However, his grip doesn’t tighten around my elbow. In fact, he releases it, hesitantly, as if that’s the exact opposite of what he wants to do.
“You have feelings for me?” he speaks in an unaffected tone, one that’s filled with so much apathy, my spine jerks upright.
It’s like he’s preparing for the blow that will disintegrate me.
He steps forward, towering over me, but he doesn’t touch me. Only his warmth strangles me, and his scent pools at the bottom of my belly.
“Not anymore,” I say with confidence I don’t feel.
“If you don’t, why would you ask me not to play with them? Are you a liar, Cecily?” His chest rises and falls as if in dissatisfaction, in anger.
His muscles grow rigid, and every particle of his body seems to have gained a presence of its own.
He reaches out a hand that appears so large and intimidating. I flinch, but it’s too late.
He’s already wrapped it around my throat, his fingers digging in the flesh with a firmness that doesn’t allow me to breathe, let alone move.
“Responsible Cecily. Selfless, altruistic, sacrificial Cecily.” His voice has dipped, and so have his brows, but there’s a slight snarl in his upper lip. “You care so much about your friends, don’t you? Your family, your little circle of foolish jokes and empty nothingness.
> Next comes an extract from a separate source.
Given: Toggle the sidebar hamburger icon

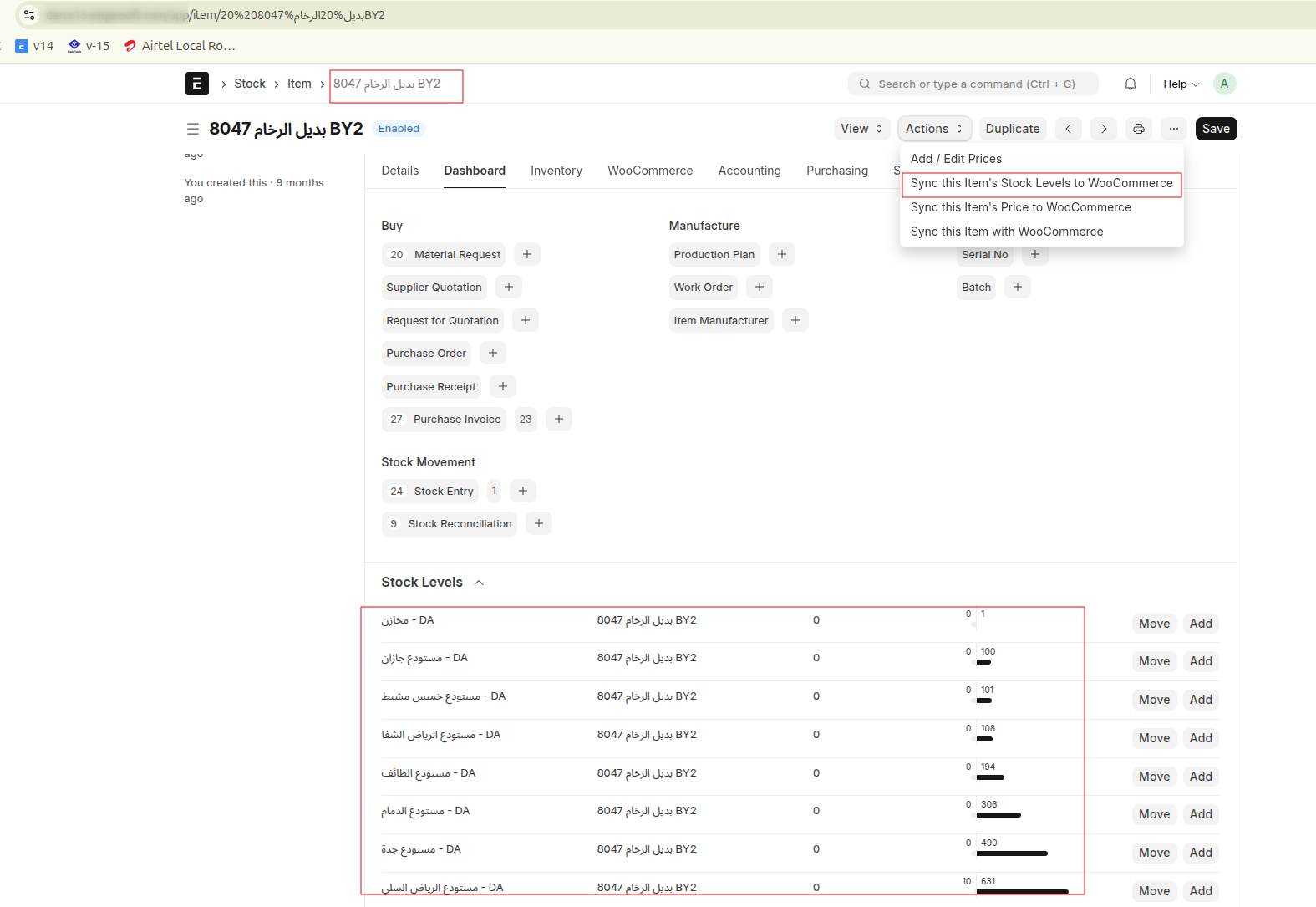Looking at the screenshot, I should [x=193, y=129].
You’re the mother, no? The one who ensures everyone is home safe, that no one ends up with a random pregnancy, drinks too much, or is all alone.”
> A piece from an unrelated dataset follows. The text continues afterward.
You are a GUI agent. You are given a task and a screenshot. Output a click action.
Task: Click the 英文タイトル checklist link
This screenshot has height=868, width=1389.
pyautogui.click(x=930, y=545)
I swallow, but even that is constricted by his grip. I don’t like the tone of his voice or the darkness coating it.
It’s like I’m talking to that masked stranger in the forest that first time.
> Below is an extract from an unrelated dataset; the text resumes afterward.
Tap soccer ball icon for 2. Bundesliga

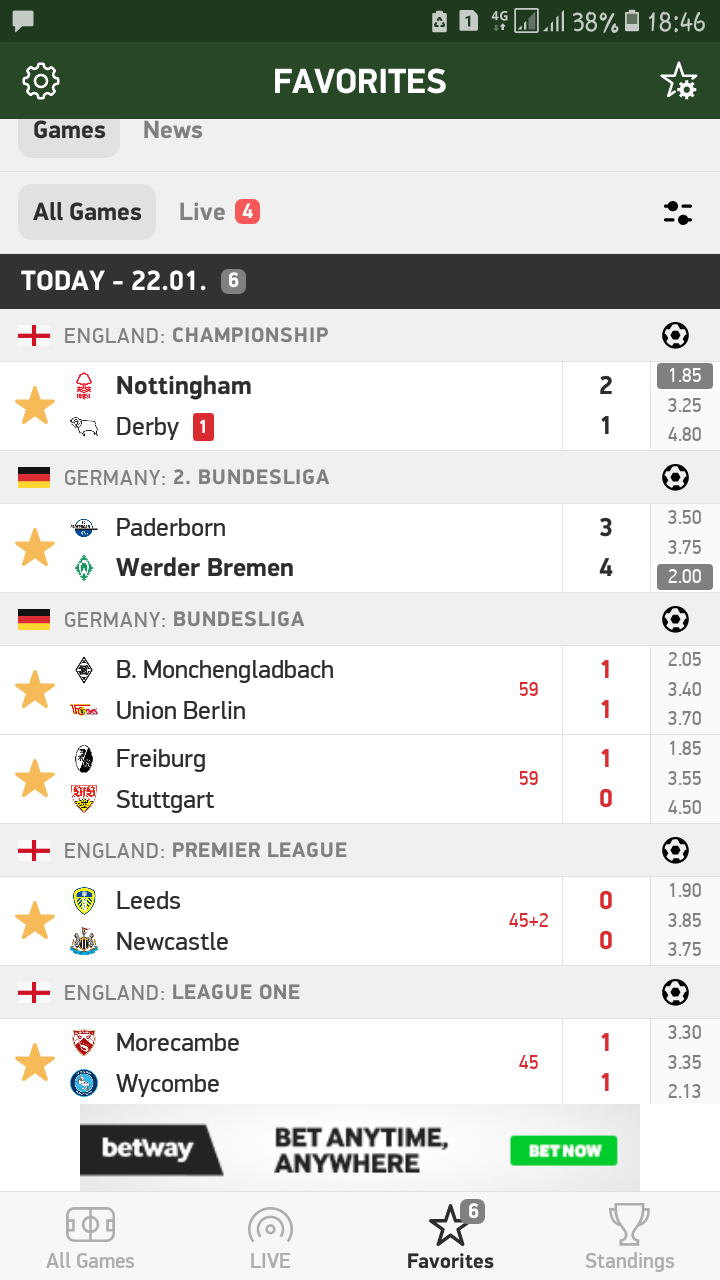pos(675,477)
As if we’re back to square one.
“And yet, you dropped Annika off your list so easily. You know exactly how lonely she is, how ecstatic she was to make friends. I don’t give a fuck if anyone else removes her from their lives as if she were never there, butyou, you’re a fucking liar, Cecily.”
He releases me with a jerk, and I stumble backward on shaky legs that barely hold me upright.
His words might as well be a knife slashing through my chest and lodging in my bones.
So this is what he’s been mad about. It’s probably why he cut me off completely, too.
I resist the need to massage where he gripped me. “I love Anni, I really do, but I don’t like what she did to Creigh.”
“Are you Creighton?”
“Huh?”
“I asked if you are Creighton. You’re not, so why the fuck are you acting on his behalf?”
“You don’t understand. Creigh has always been distant and silent, and we thought she brought him out of his shell, but then—”
“Don’t offer excuses,” he grinds out before he releases a breath. “Just admit that you jumped on the bandwagon, saw what everyone else did, and chose to act the same because you don’t like being left behind.”
“I’m not like that.”
“But you are. Didn’t you refuse to do what you craved because it’s frowned upon by others? Didn’t you cry when I said I’d tell them about your tendencies? You’re nothing but a heartless, coward liar. Did you say I was playing with your feelings? Good. That way, I can crush them.” He brushes past me. “I have no use for someone who’s disloyal.”
Then he leaves.
Without a look back.
As if he didn’t just smash my heart to pieces and leave me to flounder in its blood.